Optimizing the Use of Gene Expression Profiling in Early-Stage Breast Cancer.

J Clin Oncol 2016 12 31;34(36):4390-4397. Epub 2016 Oct 31.

Hyun-seok Kim, Christopher B. Umbricht, Peter B. Illei, Ashley Cimino-Mathews, Soonweng Cho, Nivedita Chowdhury, Maria Cristina Figueroa-Magalhaes, Catherine Pesce, Stacie C. Jeter, Deborah K. Armstrong, Roisin M. Connolly, John H. Fetting, Ben Ho Park, Vered Stearns, Antonio C. Wolff, and Leslie Cope, The Johns Hopkins University School of Medicine; Kala Visvanathan, The Johns Hopkins University Bloomberg School of Public Health, Baltimore; Charles Mylander, Martin Rosman, and Lorraine Tafra, Anne Arundel Medical Center, Annapolis, MD; Bradley M. Turner, David G. Hicks, University of Rochester Medical Center, Rochester, NY; Robert S. Miller, American Society of Clinical Oncology, Alexandria, VA; and Tyler A. Jensen and Dylan V. Miller, Intermountain Healthcare, Salt Lake City, UT.

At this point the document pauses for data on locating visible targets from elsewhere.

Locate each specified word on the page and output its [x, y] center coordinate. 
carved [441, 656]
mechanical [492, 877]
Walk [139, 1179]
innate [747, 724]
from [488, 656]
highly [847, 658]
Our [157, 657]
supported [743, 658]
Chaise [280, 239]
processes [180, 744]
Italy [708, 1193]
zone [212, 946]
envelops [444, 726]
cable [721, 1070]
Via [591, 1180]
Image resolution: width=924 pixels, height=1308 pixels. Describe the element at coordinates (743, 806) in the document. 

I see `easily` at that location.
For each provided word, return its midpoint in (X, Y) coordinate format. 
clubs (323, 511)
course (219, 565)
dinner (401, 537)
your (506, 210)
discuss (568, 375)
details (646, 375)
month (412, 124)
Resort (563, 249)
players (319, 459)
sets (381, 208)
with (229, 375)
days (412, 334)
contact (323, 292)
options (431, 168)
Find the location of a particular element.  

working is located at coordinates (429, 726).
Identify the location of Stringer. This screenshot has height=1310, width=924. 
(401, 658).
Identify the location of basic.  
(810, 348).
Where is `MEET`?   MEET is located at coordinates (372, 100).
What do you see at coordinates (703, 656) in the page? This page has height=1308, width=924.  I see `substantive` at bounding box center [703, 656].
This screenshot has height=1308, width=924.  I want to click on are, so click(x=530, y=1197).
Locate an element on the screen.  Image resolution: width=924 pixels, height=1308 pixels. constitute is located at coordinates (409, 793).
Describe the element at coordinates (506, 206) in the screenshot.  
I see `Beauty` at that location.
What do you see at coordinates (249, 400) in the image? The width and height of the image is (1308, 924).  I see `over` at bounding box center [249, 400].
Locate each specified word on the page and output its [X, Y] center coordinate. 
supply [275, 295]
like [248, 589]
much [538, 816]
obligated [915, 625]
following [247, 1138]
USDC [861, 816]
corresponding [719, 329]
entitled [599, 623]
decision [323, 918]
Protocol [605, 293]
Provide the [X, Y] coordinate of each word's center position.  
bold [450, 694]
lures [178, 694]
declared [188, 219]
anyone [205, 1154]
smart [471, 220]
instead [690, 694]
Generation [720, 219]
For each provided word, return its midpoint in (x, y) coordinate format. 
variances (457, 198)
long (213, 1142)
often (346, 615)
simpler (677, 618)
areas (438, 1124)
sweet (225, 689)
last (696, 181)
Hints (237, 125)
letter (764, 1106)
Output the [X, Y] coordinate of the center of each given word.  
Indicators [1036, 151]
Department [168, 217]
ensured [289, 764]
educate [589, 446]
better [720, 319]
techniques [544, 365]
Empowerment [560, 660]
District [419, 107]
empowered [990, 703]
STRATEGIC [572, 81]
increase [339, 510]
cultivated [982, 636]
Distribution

Purpose Gene expression profiling assays are frequently used to guide adjuvant chemotherapy decisions in hormone receptor-positive, lymph node-negative breast cancer. We hypothesized that the clinical value of these new tools would be more fully realized when appropriately integrated with high-quality clinicopathologic data. Hence, we developed a model that uses routine pathologic parameters to estimate Oncotype DX recurrence score (ODX RS) and independently tested its ability to predict ODX RS in clinical samples. Patients and Methods We retrospectively reviewed ordered ODX RS and pathology reports from five institutions (n = 1,113) between 2006 and 2013. We used locally performed histopathologic markers (estrogen receptor, progesterone receptor, Ki-67, human epidermal growth factor receptor 2, and Elston grade) to develop models that predict RS-based risk categories. Ordering patterns at one site were evaluated under an integrated decision-making model incorporating clinical treatment guidelines, immunohistochemistry markers, and ODX. Final locked models were independently tested (n = 472). Results Distribution of RS was similar across sites and to reported clinical practice experience and stable over time. Histopathologic markers alone determined risk category with > 95% confidence in > 55% (616 of 1,113) of cases. Application of the integrated decision model to one site indicated that the frequency of testing would not have changed overall, although ordering patterns would have changed substantially with less testing of estimated clinical risk-high or clinical risk-low cases and more testing of clinical risk-intermediate cases. In the validation set, the model correctly predicted risk category in 52.5% (248 of 472). Conclusion The proposed model accurately predicts high- and low-risk RS categories (> 25 or ≤ 25) in a majority of cases. Integrating histopathologic and molecular information into the decision-making process allows refocusing the use of new molecular tools to cases with uncertain risk.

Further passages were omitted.